** EXTRACTED TEXT follows **

Paper Explained
Just Roll the Dice: Boyle Brings Monte Carlo to Option Pricing
Boyle's insight was almost embarrassingly simple: if an option's price is an average over possible futures, simulate a lot of futures and take the average.
July 13, 2026
Some of the best ideas in quantitative finance are the ones that make you feel slightly foolish for not having thought of them. Phelim Boyle's 1977 paper is the outstanding example.
By 1977 the field had a formula for the simplest kind of option and a growing suspicion that closed-form solutions were going to run out fast. What happens when the option depends on the path the stock takes, not just where it ends up? What if it depends on several stocks at once? What if the stock's volatility changes over time? For each new wrinkle, someone had to find and solve a new differential equation, and for most wrinkles nobody could.
Boyle's response was to ignore the equations entirely and just simulate the future, thousands of times, and average the results.
The problem: the equations run out before the products do
Cox and Ross had shown that an option's price is an expected payoff computed in a risk-neutral world. An expectation is an average. That means the answer to any option pricing question is, in principle, "the average of what this thing pays across all possible futures, discounted."

** End of EXTRACTED TEXT **
** MATERIAL PROVIDED follows **

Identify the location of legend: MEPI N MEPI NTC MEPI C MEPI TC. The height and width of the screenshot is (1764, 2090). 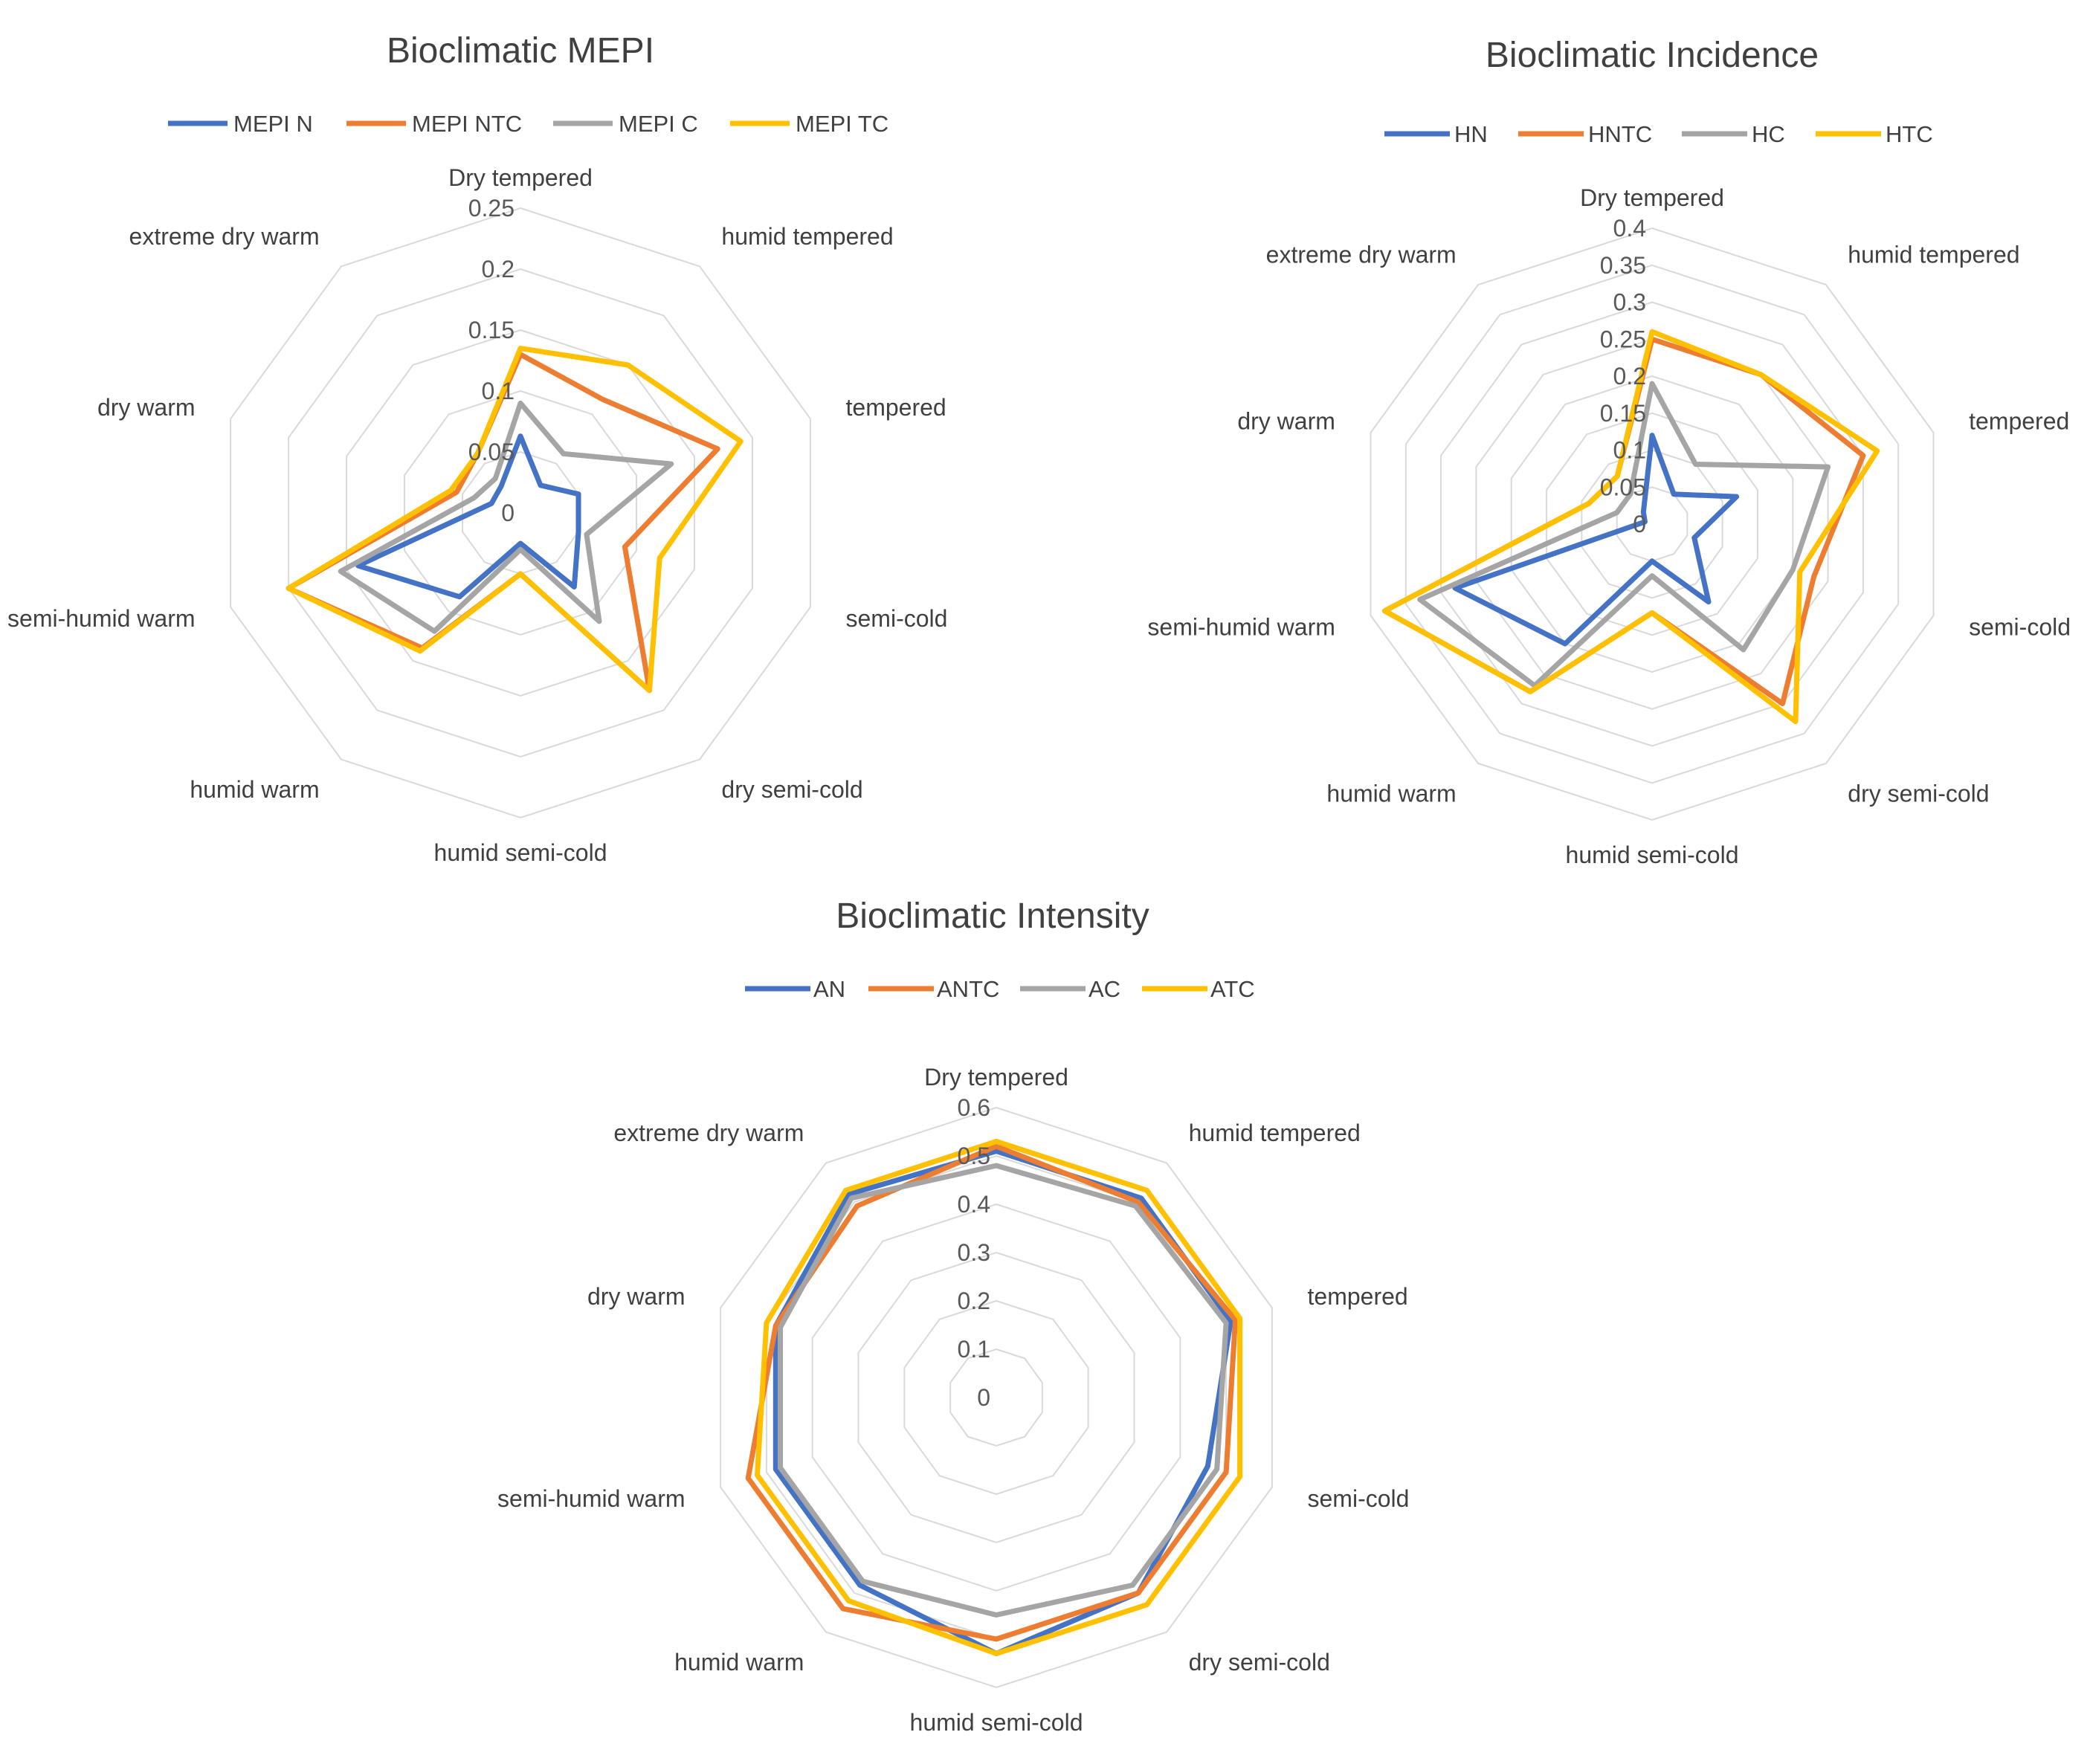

** End of MATERIAL PROVIDED **

#### [TASK PROMPT]
In the article on Boyle bringing Monte Carlo to option pricing, what had Cox and Ross shown about an option's price?

#### [WRITTEN REPLY]
They had shown that an option's price is an expected payoff computed in a risk-neutral world.